Hungarian spellcheckers

The peculiar complexities of the Hungarian language presented a unique challenge to spell checker programmers in the early days of computer programming. The solutions they were forced to find opened up new avenues in the field of language programming algorithms.

Background

Especially in the early decades of computer technology, creating spell-checking programs for some languages – such as Hungarian – encountered particular difficulties.

Indeed, while English usually has just two alphabetical variants of a word (its singular and plural forms), a spellchecker with a database of 50,000 words can thus recognise 100,000 words. However, the Hungarian language is completely different as it agglutinative.^[1] This means that basic words have several alphabetical variants depending on the former, conjugations and suffixes used. So a spellchecker with a database of 50,000 words would need to grow by a factor of two to three thousand to recognise all variants of these words.^[1]

NyelvÉsz

NyelvÉsz was a Hungarian spellchecker and corrector programme created in the late 1980s by computer engineer and programmer Tibor Béres, linguist Lajos Seregy, and co-programmers József Vanczák and Miklós Hámori. The name of the program was a play on words: the combination of the Hungarian words for language (nyelv) and mind (ész) literally means LinguIst ("NyelvÉsz").

The inherent complexity of the Hungarian language lead to the creation of a new programming model that could subsequently be universally applied to languages: the generative model.^[2] The novelty of the approach lay in the fact that the programme was not a parser, but an assembler, a constructor, a generator of words: The word database of the programme only contained the basic words, together with the information about all possible formers, bundles, conjugations and suffixes that each word could have. It also grouped words with the same substituability together, and included an algorithm describing how to perform substitutions for each group.

In addition, the programming required an unprecedented level of data compression at the time.

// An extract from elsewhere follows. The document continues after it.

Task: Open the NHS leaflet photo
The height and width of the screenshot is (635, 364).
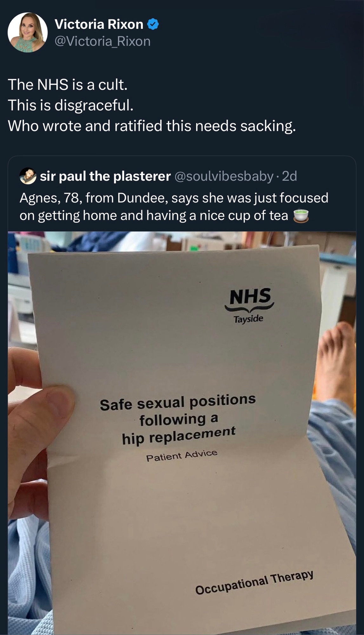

NyelvÉsz only required 300 KB of memory, which one of its authors visualised by imagining pouring 400 hectolitres of wine into one bottle.^[1]

In the years after the regime change in Hungary (1989), entrepreneurship, companies and copyright were still in their infancy. The country's isolation from international academic and entrepreneurial life also resulted in a paucity of reliable English-language sources on the subject. Yet, a reliable, independent and in-depth source document from the period: a detailed programme testing supplemented with interviews in the leading computer journal at the time Computerworld Hungary,^[3] acknowledged it as the first Hungarian spellchecker, despite demonstrating its limitations and calling for further improvements.

One of Nyelvész's authors, linguist Lajos Seregy, consequently referred to it as the first Hungarian spellchecker in the first series of official Hungarian conferences in the field of applied linguistics,^[1]^[4]^[2] where he lectured on the topic for years; transcripts of all lectures presented at these conferences have been subsequently published in reviewed and edited volumes.

From a cultural and linguistic perspective, the relevance of the first Hungarian spellchecker program lies in the fact that its creation required basic linguistic research and additionally resulted in a mathematically precise description of the Hungarian language. For example, the number of conjugation paradigms existing within each word category became precisely definable, since the program had to contain all existing algorithms. It has become possible to precisely determine that the number of declensions of nouns in Hungarian is: 248. The number of conjugations, i.e. verbalisation paradigms, is close to 600.^[1]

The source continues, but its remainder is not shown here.